Gov. Andrew Cuomo has just launched another assault on our wallets. The deceptively named Fix NYC toll scheme that he recently announced is a heavy-handed shakedown of lower- to middle‑class outer-borough residents who drive or commute into Manhattan. We have been down this road before, and New Yorkers simply cannot continue to feed the Metropolitan Transportation Authority’s voracious appetite for our dollars.
In this latest iteration of congestion pricing, instead of tolling our free East River crossings, the plan imposes a new $11.52 toll on all drivers who enter the city’s “central business district” — which is defined as Manhattan south of 60th Street. An “invisible” toll barrier around the perimeter of the “geographic pricing zone” will be erected and may be expanded later, according to the plan. This is a crushing cost burden that families and seniors on fixed incomes cannot afford.
It’s obvious that the Fix NYC tolling scheme is really about levying another tax on New Yorkers and has little to do about congestion. This is exposed when we note that the tolling period isn’t only during weekdays and daytime hours. The Fix NYC advisory panel report recommends “exploring expanding the period during which the drivers face a zone charge … this could include weekend hours … or a zone fee in effect 365 days a year, 24 hours a day.”

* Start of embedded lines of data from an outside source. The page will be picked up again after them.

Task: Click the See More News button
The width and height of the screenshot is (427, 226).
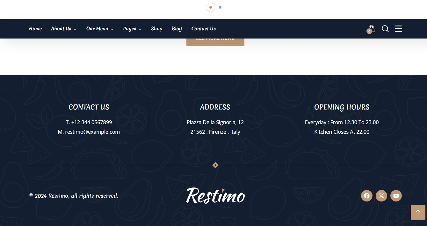Action: pyautogui.click(x=215, y=42)
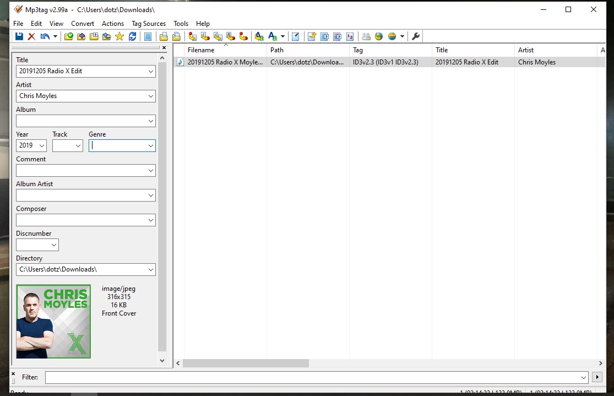Click the Artist column header

[551, 50]
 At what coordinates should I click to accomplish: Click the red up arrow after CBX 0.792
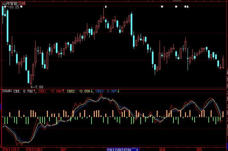point(35,91)
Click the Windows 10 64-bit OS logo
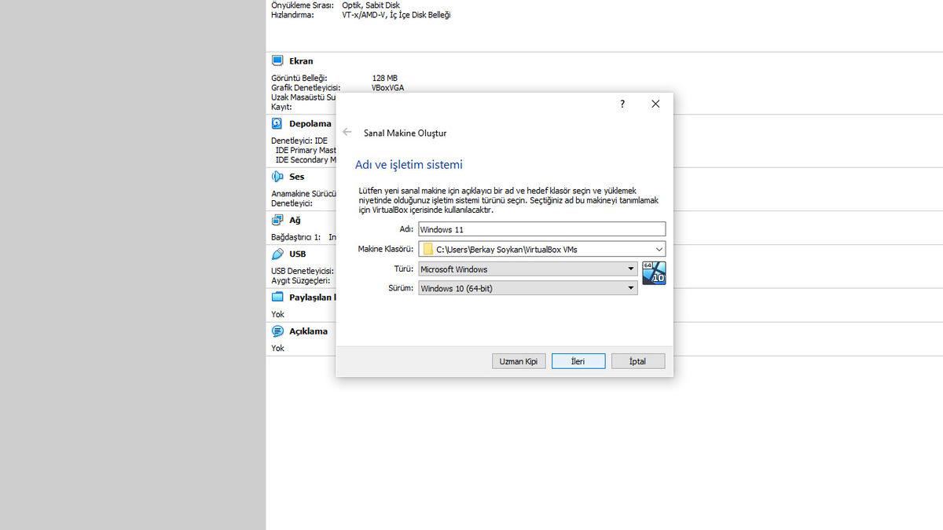The width and height of the screenshot is (943, 530). point(654,272)
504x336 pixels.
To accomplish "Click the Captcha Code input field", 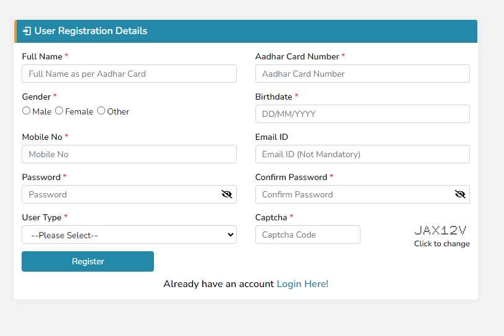I will coord(308,235).
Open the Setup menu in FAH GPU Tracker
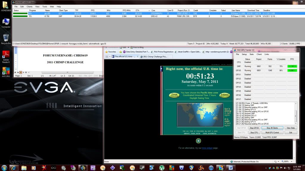This screenshot has height=171, width=305. [x=244, y=54]
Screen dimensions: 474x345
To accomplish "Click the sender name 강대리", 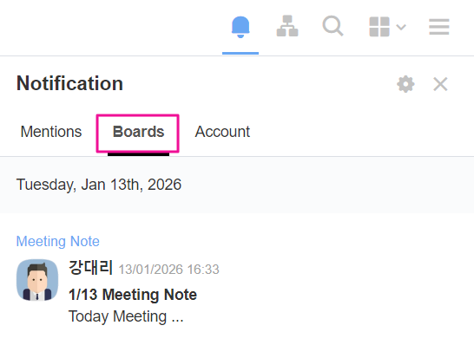I will 90,268.
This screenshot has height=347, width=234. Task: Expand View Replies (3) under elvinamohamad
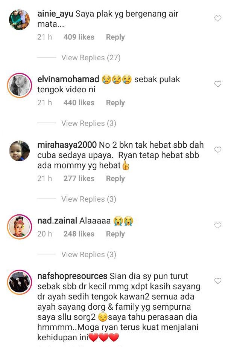click(x=89, y=123)
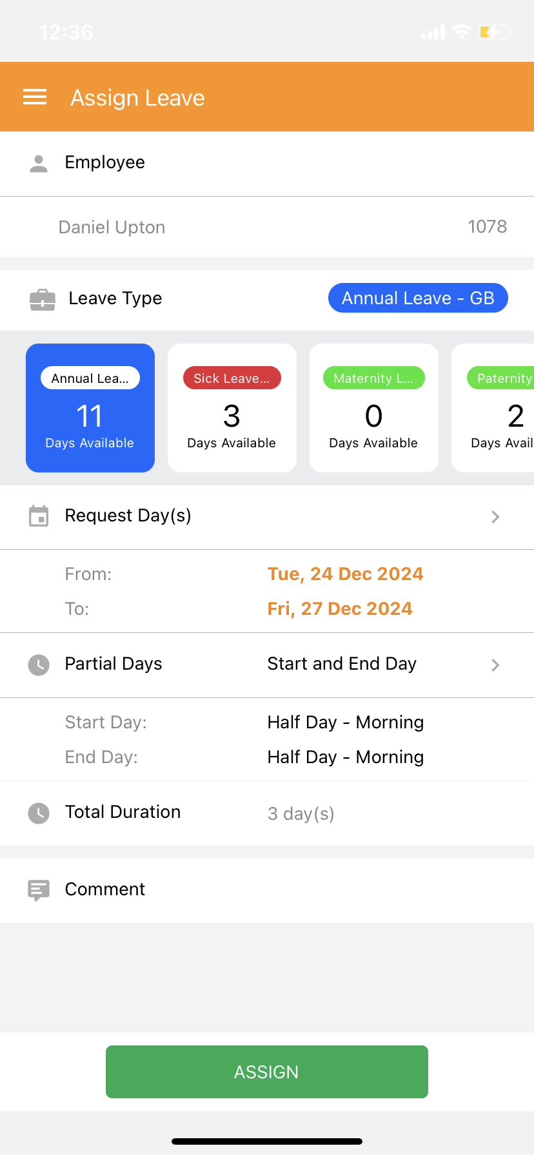Tap the Partial Days clock icon

pos(39,665)
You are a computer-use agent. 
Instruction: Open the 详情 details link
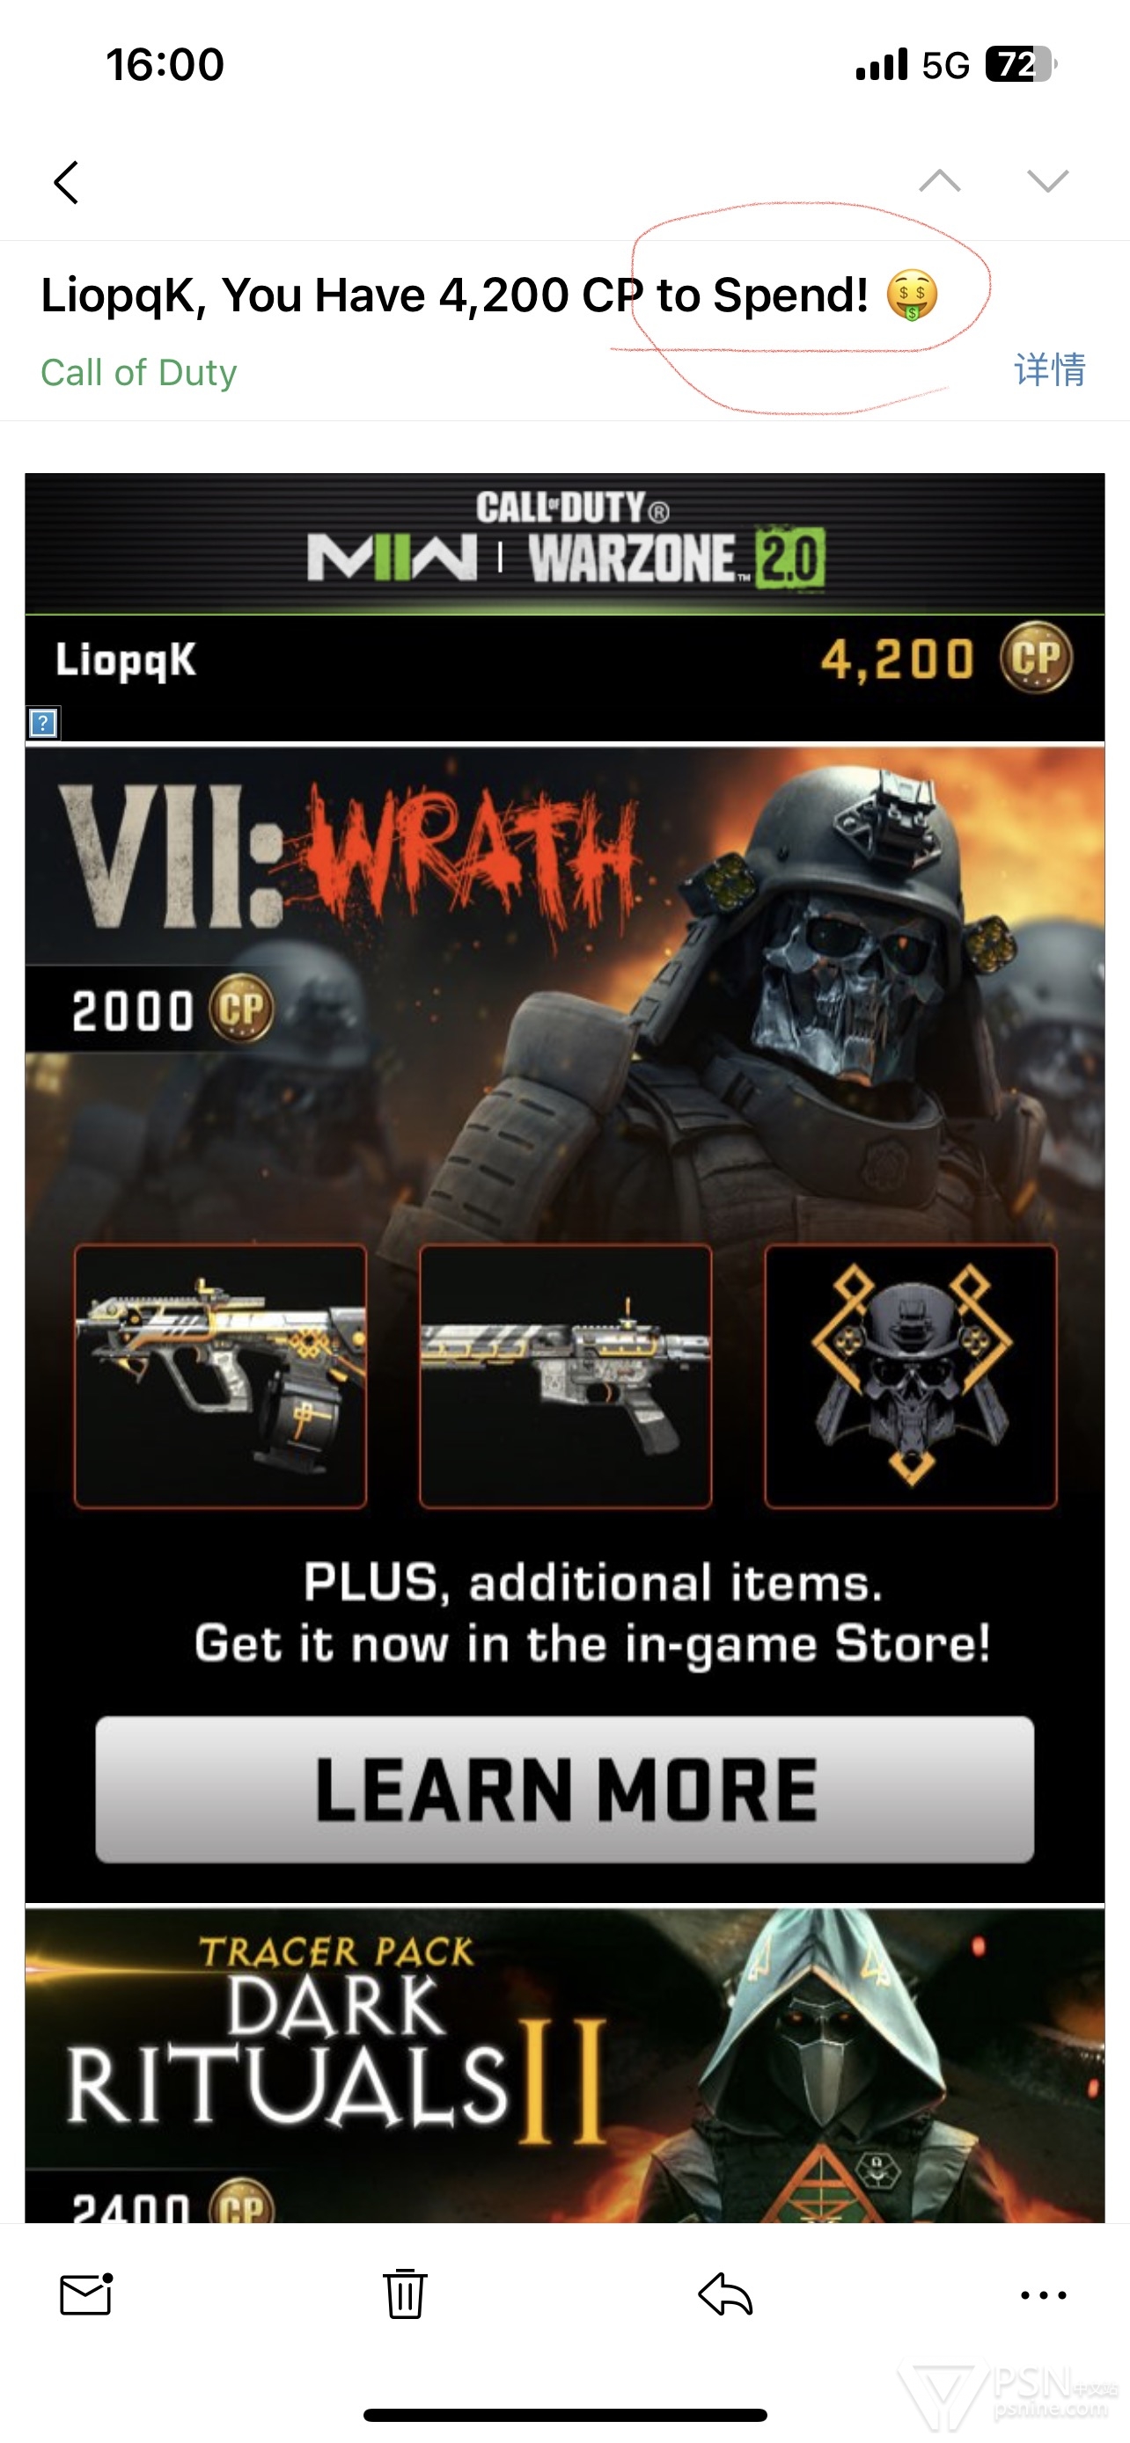click(1049, 370)
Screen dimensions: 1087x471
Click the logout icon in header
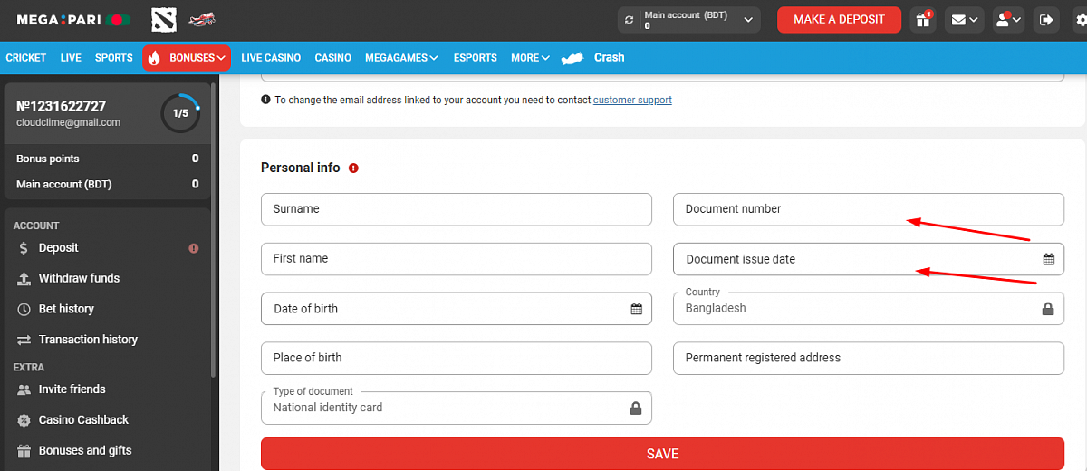coord(1046,20)
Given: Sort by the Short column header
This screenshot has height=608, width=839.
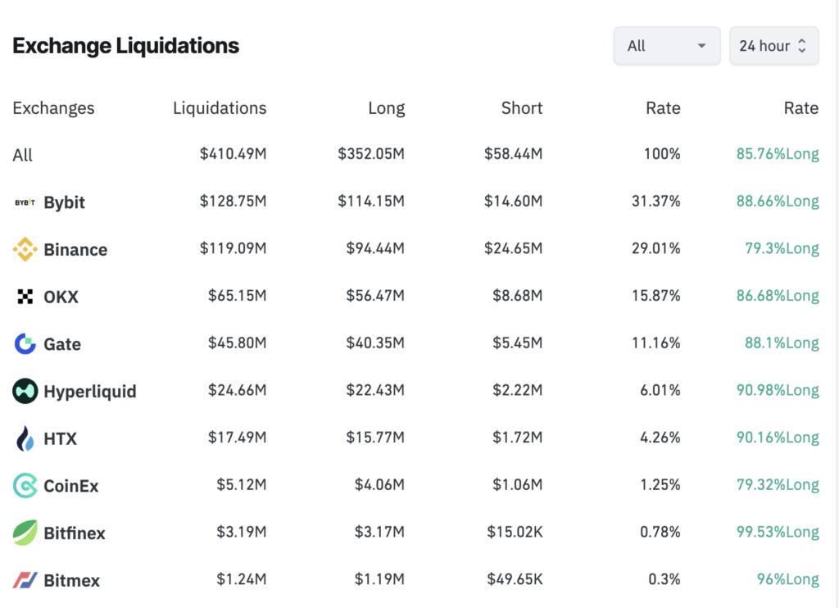Looking at the screenshot, I should (522, 108).
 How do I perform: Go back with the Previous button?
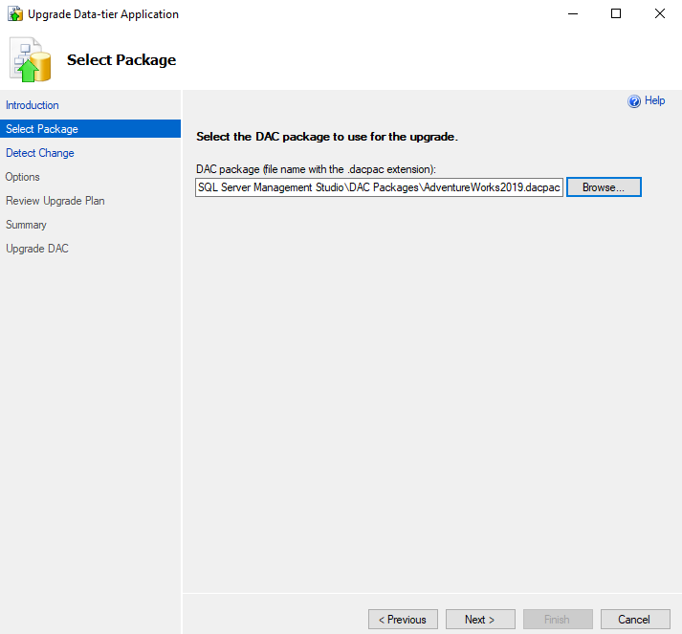[403, 620]
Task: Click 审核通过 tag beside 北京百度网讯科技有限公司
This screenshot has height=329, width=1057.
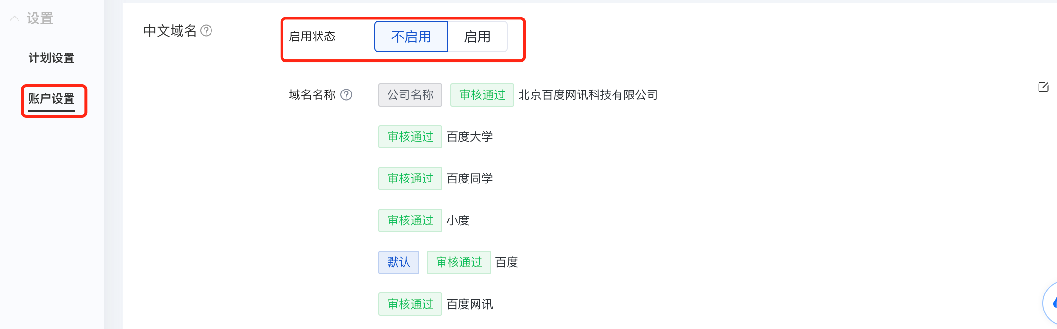Action: (482, 95)
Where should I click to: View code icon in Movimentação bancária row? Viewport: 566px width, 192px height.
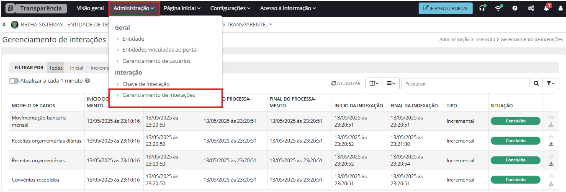(x=551, y=118)
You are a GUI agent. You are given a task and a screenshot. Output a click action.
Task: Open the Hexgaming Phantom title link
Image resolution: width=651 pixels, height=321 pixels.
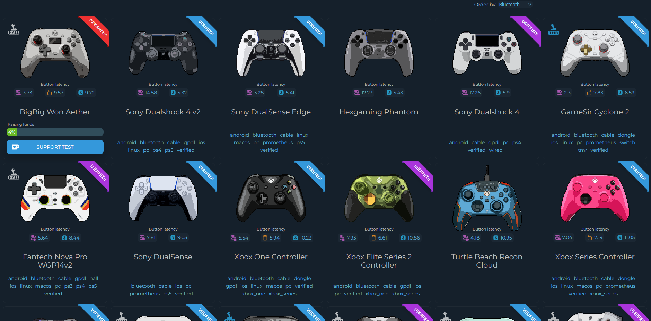tap(379, 112)
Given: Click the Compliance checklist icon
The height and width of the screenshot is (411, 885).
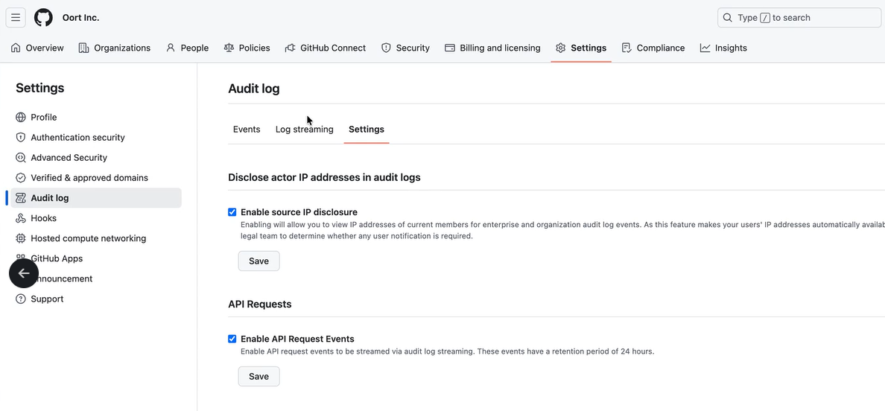Looking at the screenshot, I should click(627, 48).
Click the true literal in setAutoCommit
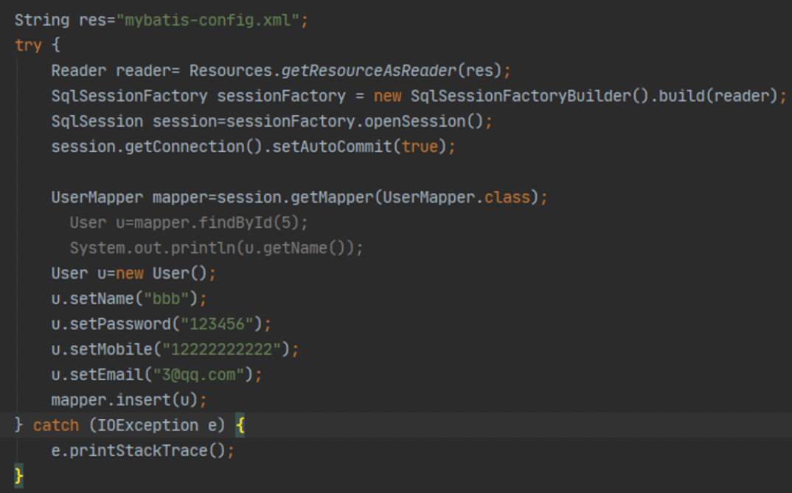This screenshot has width=792, height=493. coord(420,147)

The plan states that average vehicle speeds in Manhattan are 4.7 miles per hour and would increase less than half a mile per hour to a BLAZING 5.1 mph when the plan is fully enacted. Yes, a 9 percent increase in speed sounds statistically significant, but in reality, it is inconsequential. That is because commuters traveling into Manhattan park and leave their cars in garages, all day. Parked cars do not create congestion.
But bike lanes, whose use precludes all but the youngest and fittest, in a city that has many days of inclement weather and four months of winter, when those lanes sit idle, have created much of the congestion we now see. A bike lane on a major Manhattan thoroughfare removes 25 percent or more of the available travel lanes. And many Manhattan thoroughfares now have them. Is it any wonder that as we doubled the number of bike lanes over the past decade, we saw a corresponding 30 percent reduction in travel speeds and more congestion? Remove some of those bike lanes, and travel times and congestion will improve.
Many families on tight budgets living in transit-starved regions of the outer boroughs who may drive to a doctor’s appointment or want to enjoy a show or dinner with friends in Manhattan are being told stay home, while folks living in Manhattan can enjoy all the amenities without encumbering the new toll tax. And the toll for trucks would be a whopping $25.34, a cost that will surely be passed on to consumers, a double whammy that is as regressive as it gets.
The Fix NYC tolling plan is just the latest extortion attempt by the city to create a sustainable revenue stream for the MTA’s insatiable appetite for our tax dollars.
First it was the $15 NYC auto use tax,
Then the $30 metropolitan commuter supplemental registration fee,
Then the MTA Tax Surcharge — an add-on to the city’s already high sales tax,
Then the MTA mobility tax, imposed on all self-employed individuals,
Then the 50-cent taxi surcharge on every cab ride.
All to create a sustainable revenue stream for the MTA. Now we’re being told that the $11.52 toll will finally create that elusive sustainable revenue stream that these other costly fees, which we’re all still paying, failed to do.
The Manhattan-centric proponents of the tolling plan call car ownership a luxury, when for many in the outer-borough including people with disabilities, it’s a necessity. Motorists already pay gas taxes, tire taxes, registration and license fees and exorbitant parking garage sales taxes to support mass transit, while commuters pay only a fraction of the MTA costs through the fare box. Still worse, bike lane road warriors contribute nothing to the system.
Ideally, the MTA should find ways to economize, adjust priorities, and cut costs before asking taxpayers to dig deeper. In the meantime, a $25 “bike transit tax” on the purchase of any bicycle more than $100 should be enacted so that bike-lane-using commuters start paying their fair share into the regional mass transit network.
Bob Friedrich is president of Glen Oaks Village, a civic leader and a former City Council candidate.